Este elegante hombre, de acento lejano, y voz cálida, estuvo como cualquier otro durante los cinco primeros animales de lidia ordinaria. Hacías comentarios, reía, se callaba, se molestaba con el recalcitrante sol y hasta salía al baño como la mayoría de espectadores que siguiendo los cánones de comportamiento social en circunstancias de este tipo, aprehenden del comportamiento ajeno y homogenizan las formas.
En el sexto de la tarde la erupción salió a tierra. El novel torero salió a lancear al viento antes que el animal salga al ruedo y su padre ya le coreaba los olés con los ojos acompañados de exquisitas formas de abrir y cerrar los labios; remedando la voz que- esperaba el padre- no tardaría en completar el cuadro pocos segundos después.

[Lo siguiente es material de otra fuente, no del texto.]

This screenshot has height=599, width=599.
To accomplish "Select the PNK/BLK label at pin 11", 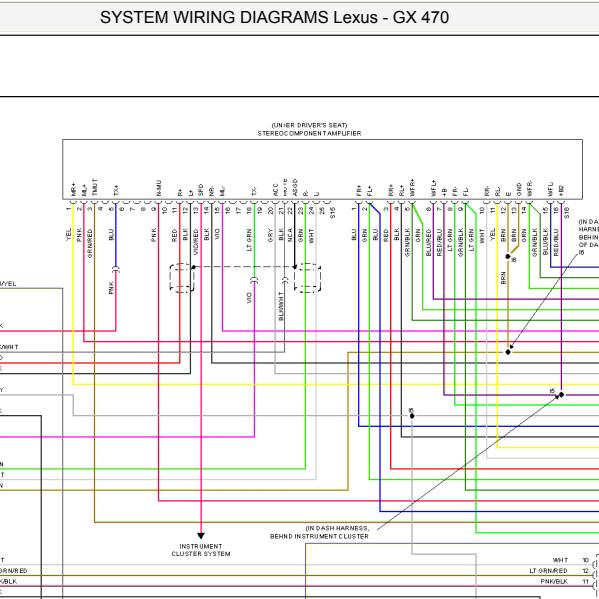I will 554,581.
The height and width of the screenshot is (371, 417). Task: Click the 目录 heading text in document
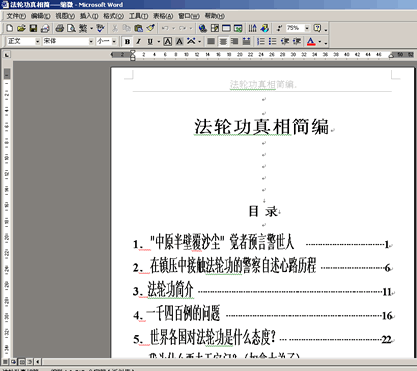263,211
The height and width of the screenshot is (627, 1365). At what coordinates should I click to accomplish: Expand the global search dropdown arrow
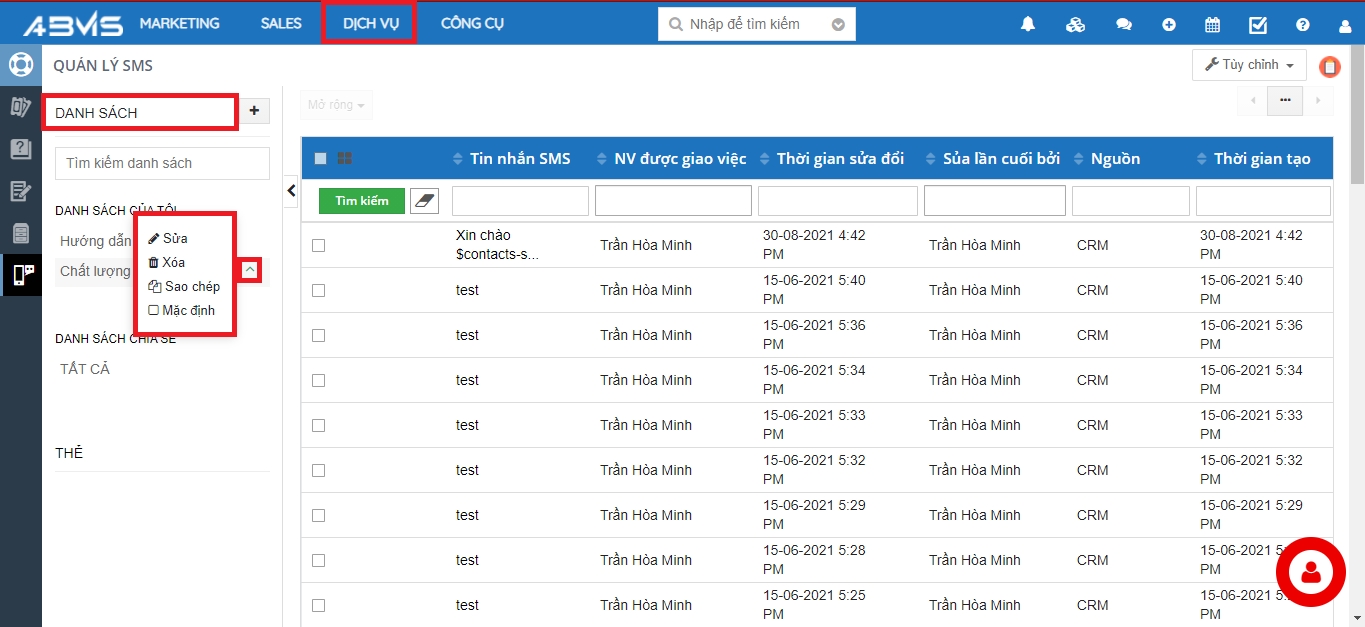[x=838, y=25]
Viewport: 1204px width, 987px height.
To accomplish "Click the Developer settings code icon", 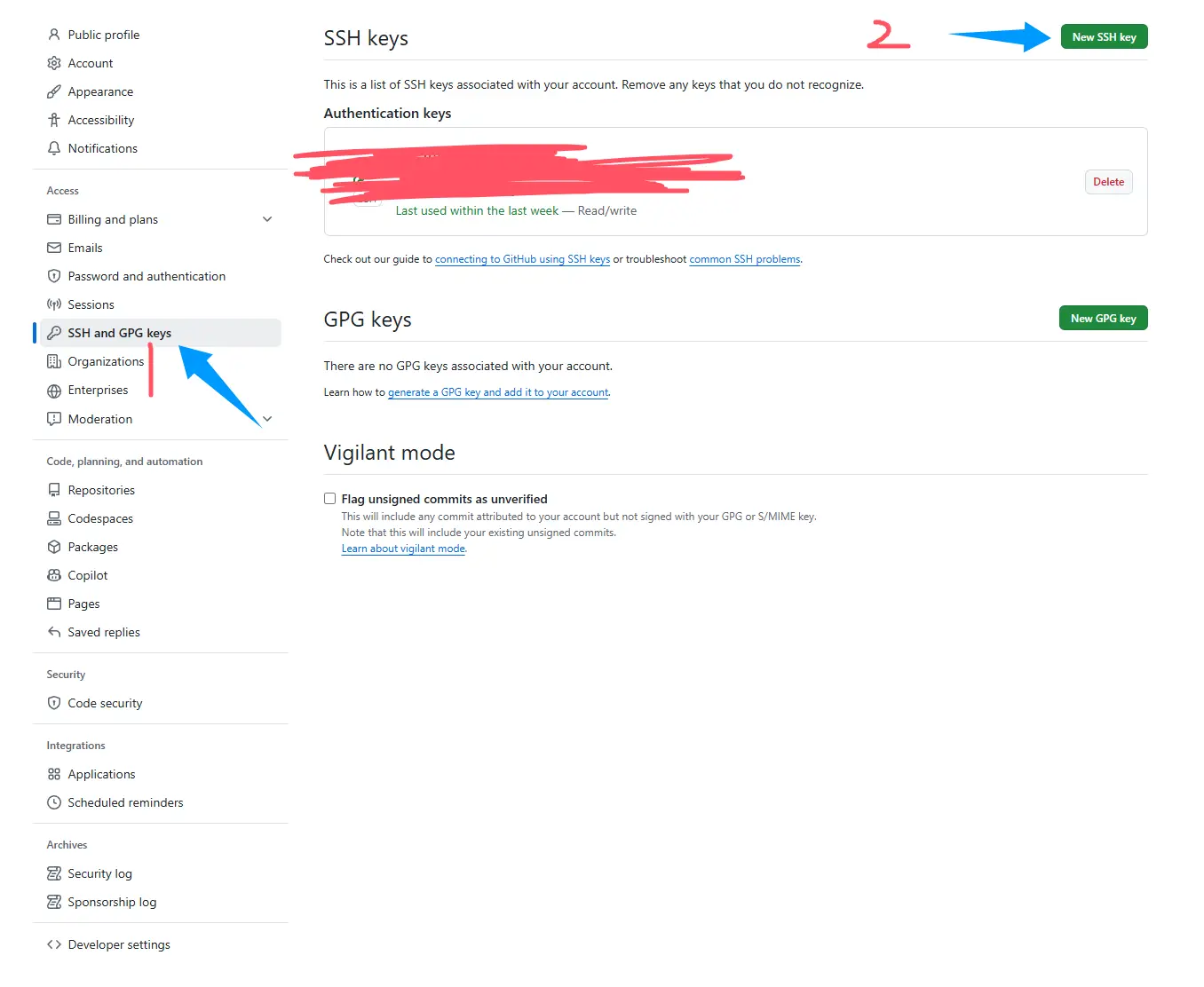I will [54, 944].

Ese debe haber sido el momento de más miedo del torero, quince mil almas pidiendo fiesta, y una sola enfrentando el temible desafío.
Salió el negro novillo. El torero lo recibió de rodillas. Tres grandes y estruendosos olés del padre, y un poco menos fervientes de los demás asistentes. El saludo fue bueno, el padre olía a triunfo. La madre, comentaba un momento antes, no venía porque su miedo era mayor a su posibilidad de guardar la cordura- me recordó que la madre de César Rincón murió quemada por las velas que encendió al rezar mientras toreaba su hijo-.

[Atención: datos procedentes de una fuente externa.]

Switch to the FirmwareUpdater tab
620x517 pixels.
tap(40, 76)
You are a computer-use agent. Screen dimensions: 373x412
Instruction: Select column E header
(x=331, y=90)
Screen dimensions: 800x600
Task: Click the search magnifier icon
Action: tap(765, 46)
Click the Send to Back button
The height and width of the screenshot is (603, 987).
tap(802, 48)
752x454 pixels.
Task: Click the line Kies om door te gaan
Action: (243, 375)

En la muleta el novillo fue menos, la plaza olió la querencia en la fiesta que le esperaba fuera y los esfuerzos, inteligentes y valerosos del torero, valieron menos que el cansancio del nítido y arrasador sol que nos había acompañado la tarde entera. La muerte se tomó su tiempo y con él, las posibilidades de triunfo. El torero esbozó una vuelta al ruedo, con la misma voluntad que hizo la faena y el padre, al verlo pasar se abstuvo de aplaudir, como llevándose la ovación dentro, aplaudiéndose a sí mismo, viendo a los ojos del hijo que llena su ilusión de futuro.
Me imagino que habrá llegado al hotel y no tomó un baño como el torero. Tampoco recibió las alabanzas de los que reconocían al novillero, ni habrá pensado en la siguiente tarde que enfrentará su torero en esta misma feria. Al menos por esa noche.
Al recostarse, debe haber agradecido al dios de turno. Ojalá, al menos debajo de las sábanas, haya animado su mano izquierda un natural, al que que sus labios corearon Olé. Y digo ojala, porque ese reconocimiento, habría sido el más merecido de todo el 29 de noviembre en la ciudad de Quito.